We were just on fire shooting 3s and it got us back in the game. It’s as simple as that. I thought the energy defensively was great; we double-teamed everywhere. They were playing great. There’s no sense in taking them off the court. – Gregg Popovich o swoich zmiennikach

Goście na przestrzeni ostatnich dwóch kwart zaliczyli zryw 26-4 i osiągnęli przewagę na mniej niż 9 minut do końca.

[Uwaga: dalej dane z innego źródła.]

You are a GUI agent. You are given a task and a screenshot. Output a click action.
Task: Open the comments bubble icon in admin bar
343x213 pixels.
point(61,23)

Po kolejnych rzutach z dystansu w wykonaniu Daniela Greena (12pkt, 5zb) i Gary’ego Neala (19pkt, 7ast, 4zb) mieli już 7 punktów nadwyżki. Mavericks jednak nie mieli zamiaru się poddać.

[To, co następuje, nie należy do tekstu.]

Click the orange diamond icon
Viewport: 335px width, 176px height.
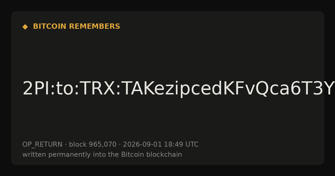click(x=25, y=27)
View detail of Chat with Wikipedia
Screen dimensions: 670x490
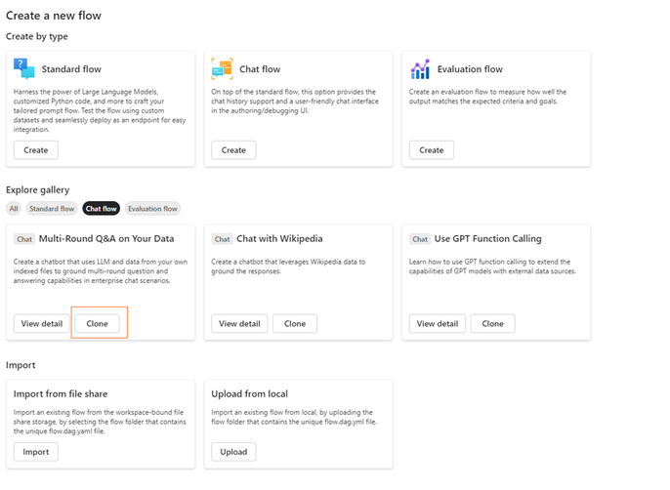click(x=239, y=323)
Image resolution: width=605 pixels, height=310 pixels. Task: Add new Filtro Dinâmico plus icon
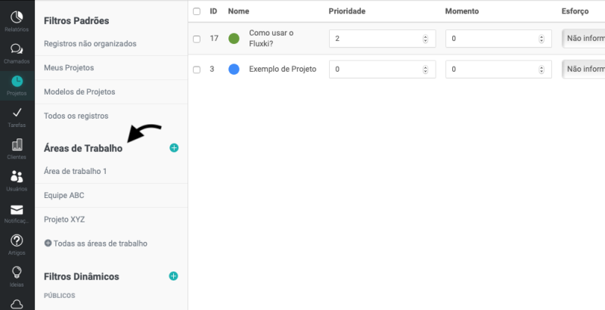point(174,277)
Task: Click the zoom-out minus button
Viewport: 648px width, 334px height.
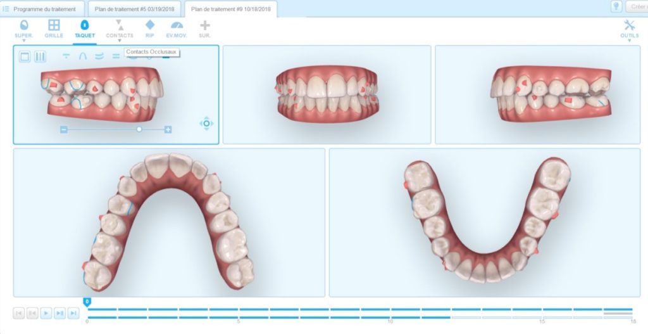Action: (x=64, y=129)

Gra się wyrównała w ostatniej minucie. Najpierw Beaubois trafił trudnego floatera by zmniejszyć straty do dwóch punktów, ale po chwili Tiago Splitter został sfaulowany i miał szansę na akcję 2+1. Brazylijczyk spudłował jednak rzut wolny i po kolejnych akcjach na tablicy widniał wynik 91-89 dla gości. Piłkę mieli Spurs, Gary Neal wbił się w pod kosz, lecz jego rzut został zablokowany przez Dirka Nowitzki’ego. Niemiec od razu wyszukał rozpędzonego Jasona Terry’ego, a ten (jak zwykle schodząc do prawej strony) trafił z 5ciu metrów i dał Mavs remis.

He put us on his shoulders there. He made some great pull-ups. He got to his sweet spot to send it to OT. – Dirk Nowitzki

San Antonio miało jeszcze ostatnią szansę w regulaminowym czasie gry, a Green był nawet bohaterem swojej ekipy przez kilka sekund. Po weryfikacji video sędziowie anulowali jednak zdobyte przez niego punkty twierdząc (słusznie), że piłka była jeszcze w jego rękach gdy zegar wskazywał 0.

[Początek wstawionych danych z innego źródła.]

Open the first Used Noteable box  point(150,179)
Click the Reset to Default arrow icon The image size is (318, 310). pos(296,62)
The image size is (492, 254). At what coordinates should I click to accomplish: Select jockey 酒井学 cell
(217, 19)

I thought it was good, but I guess it was too good to be true. – Daniel Green

Dogrywka także była grą nerwów. W decydującym momencie bardzo ważne rzuty wolne spudłowali Gary Neal i Ian Mahinmi i przy tylko jednopunktowym prowadzeniu i niespełna 10 sekundach do końca piłkę znów mieli Spurs. Ostatnia akcja została jednak źle rozegrana. Matt Bonner nie mógł podać do Greena i omal nie zaliczył straty (piłka odbiła się od obrońcy i sędziego). Obrońca Spurs uratował posiadanie, ale musiał zdecydować się na trudny rzut z dystansu, który okazał się zbyt długi.

It’s just the will to win when the game is on the line. I like to take the shot when the game is on the line. … When my team needs me the most, I’m going to come through regardless of what’s going on the entire night. Fourth quarter is winning time. – Jason Terry

Kontuzje i gracze nieaktywni

Spurs: Ginobili, Ford (kontuzje), Thomas (decyzje trenera)

Mavericks: Kidd (kontuzja), Cardinal, Jianlian, Wright (decyzje trenera)

Ciekawostki

  • Mavs12 razy zablokowali rywali, z czego sam Haywood pięciokrotnie (jego rekord sezonu).
  • Ostatnie punkty gracza z pierwszej piątki Spurs wpadły po rzucie Richarda Jeffersona na 4:28 do końca trzeciej kwarty. Jedynym graczem ze S5, który pojawił się jeszcze na parkiecie był Kawhi Leonard na 1.1 sekundy do końca dogrywki.
  • Dallas jest już na prowadzeniu w Southwest Division (przed Spurs i Rockets).
  • Kontuzja Jasona Kidda ma go zatrzymać poza placem gry przez kolejne 4-5 spotkań.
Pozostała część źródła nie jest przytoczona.